Thus it is with the lingering Mummers at Christmas in the country. If our more refined revivers of Miracle Plays or Morrice Dances tried to reconstruct the old Mummers' Play of St. George and the Turkish Knight (I do not know why they do not) they would think at once of picturesque and appropriate dresses. St. George's panoply would be pictured from the best books of armour and blazonry: the Turkish Knight's arms and ornaments would be traced from the finest Saracenic arabesques. When my garden door opened on Christmas Eve and St. George of England entered, the appearance of that champion was slightly different. His face was energetically blacked all over with soot, above which he wore an aged and very tall top hat; he wore his shirt outside his coat like a surplice, and he flourished a thick umbrella. Now do not, I beg you, talk about "ignorance"; or suppose that the Mummer in question (he is a very pleasant Ratcatcher, with a tenor voice) did this because he knew no better. Try to realise that even a Ratcatcher knows St. George of England was not black, and did not kill the Dragon with an umbrella. The Rat-catcher is not under this delusion; any more than Paul Veronese thought that very good men have luminous rings round their heads; any more than the Pope thinks that Christ washed the feet of the twelve in a Cathedral; any more than the Duke of Norfolk thinks the lions on a tabard are like the lions at the Zoo. These things are denaturalised because they are symbols; because the extraordinary occasion must hide or even disfigure the ordinary people. Black faces were to mediaeval mummeries what carved masks were to Greek plays: it was called being "vizarded." My Rat-catcher is not sufficiently arrogant to suppose for a moment that he looks like St. George. But he is sufficiently humble to be convinced that if he looks as little like himself as he can, he will be on the right road.

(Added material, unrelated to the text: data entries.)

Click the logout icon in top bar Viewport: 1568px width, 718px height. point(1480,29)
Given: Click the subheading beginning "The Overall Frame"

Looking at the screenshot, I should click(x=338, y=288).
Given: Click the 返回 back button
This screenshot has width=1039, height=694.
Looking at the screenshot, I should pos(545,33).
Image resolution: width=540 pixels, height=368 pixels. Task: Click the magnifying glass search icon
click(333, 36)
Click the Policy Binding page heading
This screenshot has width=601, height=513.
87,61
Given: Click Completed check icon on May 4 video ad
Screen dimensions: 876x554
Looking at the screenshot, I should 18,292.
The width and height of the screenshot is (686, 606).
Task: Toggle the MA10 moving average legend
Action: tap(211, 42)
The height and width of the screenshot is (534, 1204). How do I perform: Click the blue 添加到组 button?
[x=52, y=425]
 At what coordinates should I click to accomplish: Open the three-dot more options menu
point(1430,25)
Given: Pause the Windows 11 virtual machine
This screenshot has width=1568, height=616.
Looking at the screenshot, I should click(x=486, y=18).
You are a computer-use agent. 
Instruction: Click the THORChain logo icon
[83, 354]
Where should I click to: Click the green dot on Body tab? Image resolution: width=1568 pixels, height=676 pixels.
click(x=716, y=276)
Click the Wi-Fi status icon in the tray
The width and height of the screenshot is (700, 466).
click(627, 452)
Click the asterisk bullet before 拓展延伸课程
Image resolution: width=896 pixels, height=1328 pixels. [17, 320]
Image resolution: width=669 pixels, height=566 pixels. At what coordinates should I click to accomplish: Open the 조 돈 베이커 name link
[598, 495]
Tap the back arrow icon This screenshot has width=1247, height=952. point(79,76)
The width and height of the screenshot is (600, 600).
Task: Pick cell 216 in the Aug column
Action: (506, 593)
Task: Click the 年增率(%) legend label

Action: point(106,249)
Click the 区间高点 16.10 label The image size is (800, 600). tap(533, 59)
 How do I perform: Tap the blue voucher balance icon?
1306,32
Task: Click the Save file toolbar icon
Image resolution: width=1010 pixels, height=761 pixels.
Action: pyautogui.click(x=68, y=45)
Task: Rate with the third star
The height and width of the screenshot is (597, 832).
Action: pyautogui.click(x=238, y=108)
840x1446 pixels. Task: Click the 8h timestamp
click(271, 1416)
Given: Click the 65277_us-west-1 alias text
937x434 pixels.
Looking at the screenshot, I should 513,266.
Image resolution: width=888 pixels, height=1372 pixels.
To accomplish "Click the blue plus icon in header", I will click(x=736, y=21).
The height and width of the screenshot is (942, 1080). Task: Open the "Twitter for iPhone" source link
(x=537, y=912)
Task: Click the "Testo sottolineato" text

This is the soul of Mumming; the ostentatious secrecy of men in disguise. There are, of course, other mediaeval elements in it which are also difficult to explain to the fastidious mediaevalists of to-day. There is, for instance, a certain output of violence into the void. It can best be defined as a raging thirst to knock men down without the faintest desire to hurt them. All the rhymes with the old ring have the trick of turning on everything in which the rhymsters most sincerely believed, merely for the pleasure of blowing off steam in startling yet careless phrases. When Tennyson says that King Arthur "drew all the petty princedoms under him," and "made a realm and ruled," his grave Royalism is quite modern. Many mediaevals, outside the mediaeval republics, believed in monarchy as solemnly as Tennyson. But that older verse

When good King Arthur ruled this land He was a goodly King— He stole three pecks of barley-meal To make a bag-pudding.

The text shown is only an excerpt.